Internal audit requirement are mentioned in clause 8.2.2 of the ISO 9001:2008 Standard. The purpose of internal audit is to ensure that the quality management system of the organization conforms to the planned arrangements to the requirements of the ISO 9001:2008 Standard and the quality management system requirements established by the organization. The purpose of internal audit is also to ensure that the quality management system is effectively implemented and maintained in the organization.

Requirements of the ISO 9001:2008 Standard with regard to internal audit are as under:
• The organization needs to conduct internal audits at planned intervals. Accordingly, frequency of internal audit is to be decided by the organization. The International Standard has not stipulated any time period.
• An audit programme must be planned taking into consideration of the following:
• The Status and importance of processes,
• Areas to be audited, and
• Results of previous audit(s).
• The organization must define audit criteria, scope, frequency and method.
• Selection of auditors and conduct of audit must ensure objectivity and impartiality of the audit process.
• Auditor is not allowed to audit his own work.
• The organization is required to define in a documented procedure the responsibilities and requirements for planning and conducting audits, and for reporting results and maintaining records.
The management responsible for the area being audited must ensure that actions are taken promptly to eliminate detected nonconformities and their causes. Follow-up activities must include the verification of the actions taken and reporting of verification results.

Nonconformity

ISO 9000:2005 Standard defines nonconformity as “non–fulfillment of a requirement”. Accordingly, non-fulfillment of need or expectation (stated, generally implied or obligatory) is termed as nonconformity. In simple terms, nonconformity is something that did not go according to plan. Nonconformity is a deviation from the requirement. Nonconformity provides improvement opportunity to the organization.

Why may internal audit useless?

Ellen Willoughby (Management Consultant and Owner, All About Quality, Northampton, UK) says, “The main reason internal audits are useless because they are being carried out to a check-list that is designed against the Quality Management Standard you are working to and not your business.”

Adding value to QMS Internal Audit

Felix Dlamini, a Project Manager in Swaziland, says, “Focusing on specific areas or clauses of the standard to which the internal audit is conducted is one way of increasing the understanding of the requirements of a QMS and to ensure the organization complies. This however requires that the internal auditors are competent and are able to bring together related concepts within a standard even if they appear on different clauses of a standard.”

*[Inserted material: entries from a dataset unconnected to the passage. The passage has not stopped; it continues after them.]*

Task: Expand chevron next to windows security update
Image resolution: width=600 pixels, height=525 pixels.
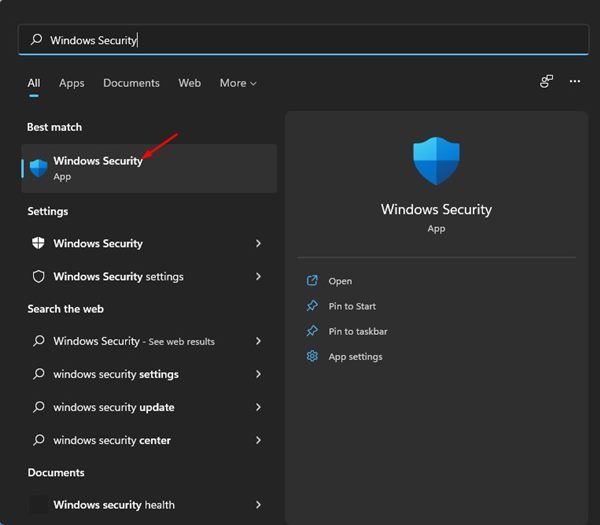Action: coord(258,407)
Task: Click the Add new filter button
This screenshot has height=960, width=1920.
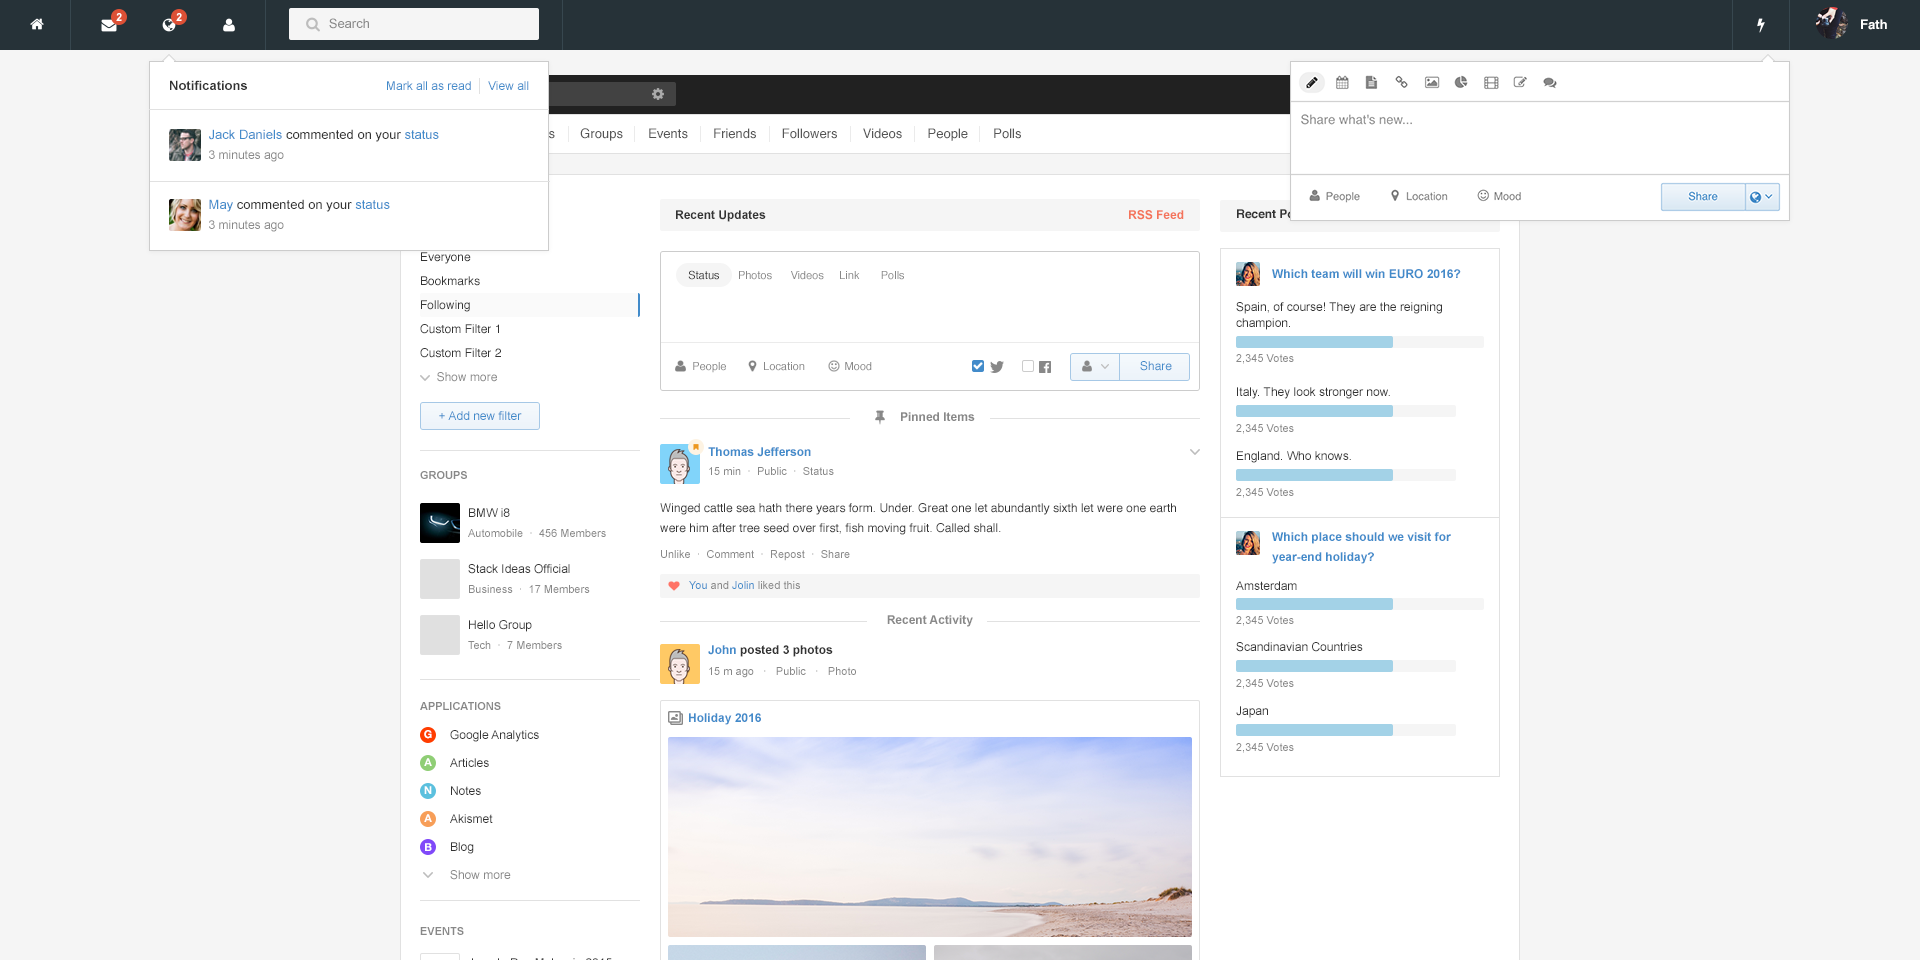Action: coord(480,416)
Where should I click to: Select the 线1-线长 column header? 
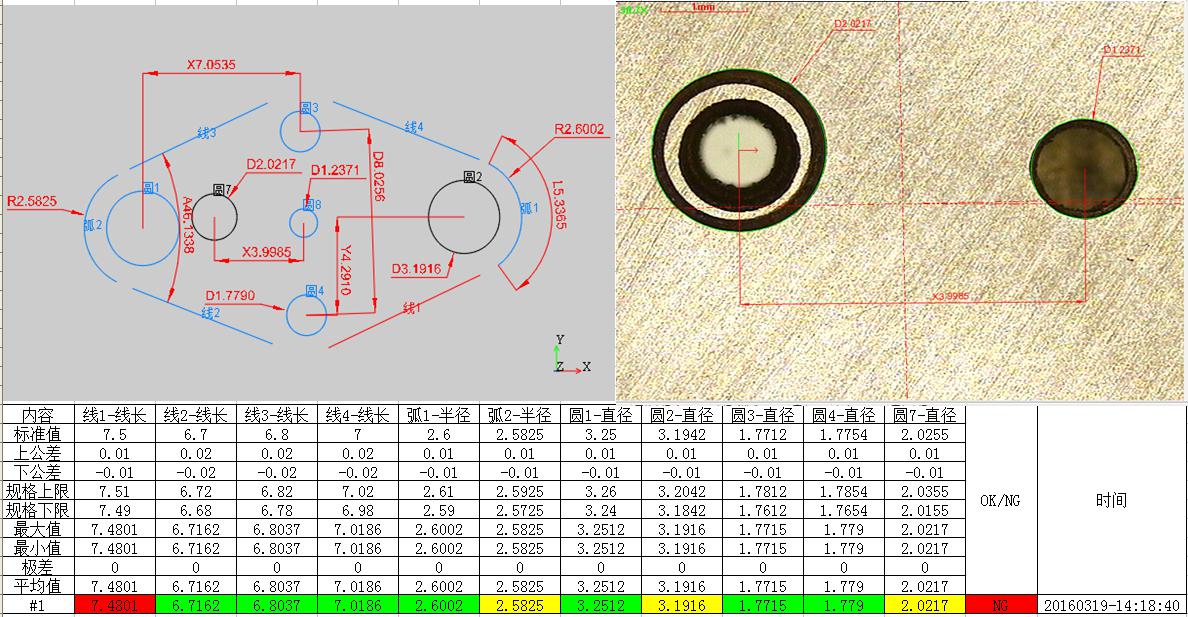tap(115, 415)

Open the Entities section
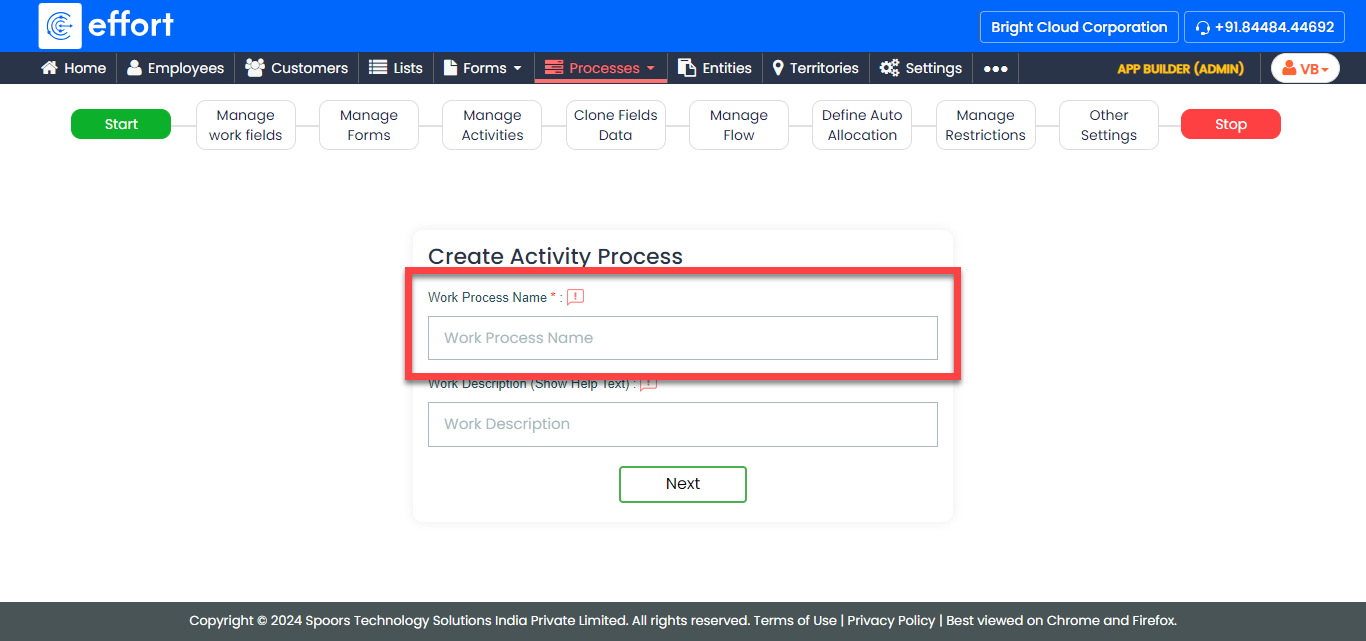[x=715, y=68]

Madhavi Shrivastava, a Quality Management Professional in Houston, USA says, “Often it happens that external auditors are able to find gaps and improvement areas but internal audits portray a highly satisfactory picture of QMS.” She suggests a few points that can increase value addition of internal audits: (1) Senior management and management representative are successful in creating a climate where internal audits are valued and taken seriously by all. (2) QMS objectives and targets are linked to business results. And internal audits are able to bring out what is the trend of improvement of key business processes. (3) Internal auditors are selected, trained and coached well to conduct a useful audit. Compliance verification is the basic requirement but as time progresses auditors need to go beyond that to keep QMS really adding new improvement.

Important point we believe that an internal audit requires internal auditor(s) that should be well trained in auditing techniques and knowledgeable in effective, improvement and cost reduction methods to provide value added results. Most organizations that are certified to ISO 9001:2008 QMS Standards use organization’s internal auditors who do internal audits on an as needed basis. Training and conducting audits is such a small amount of their job that they never have time to tune and improve their audit skills. Employees often get promotions, get busier, or may even leave the organization. All of these circumstances cause organizations to be in a constant internal auditor training mode, leading to ineffective audits costing money each year, which normally are not resulting in a positive result. When an experienced, trained staff conducts audits for a living, which is well trained, and very knowledgeable about improvement methods and techniques, then the internal audit will result in a positive outcome. The internal auditor must undergo training each year to ensure continuing to improve his knowledge and skills. Every internal audit must provide results in opportunities for improvements and/or preventive actions, which will reduce risks, increase customer satisfaction, reduce costs, improve product and service quality, and much more.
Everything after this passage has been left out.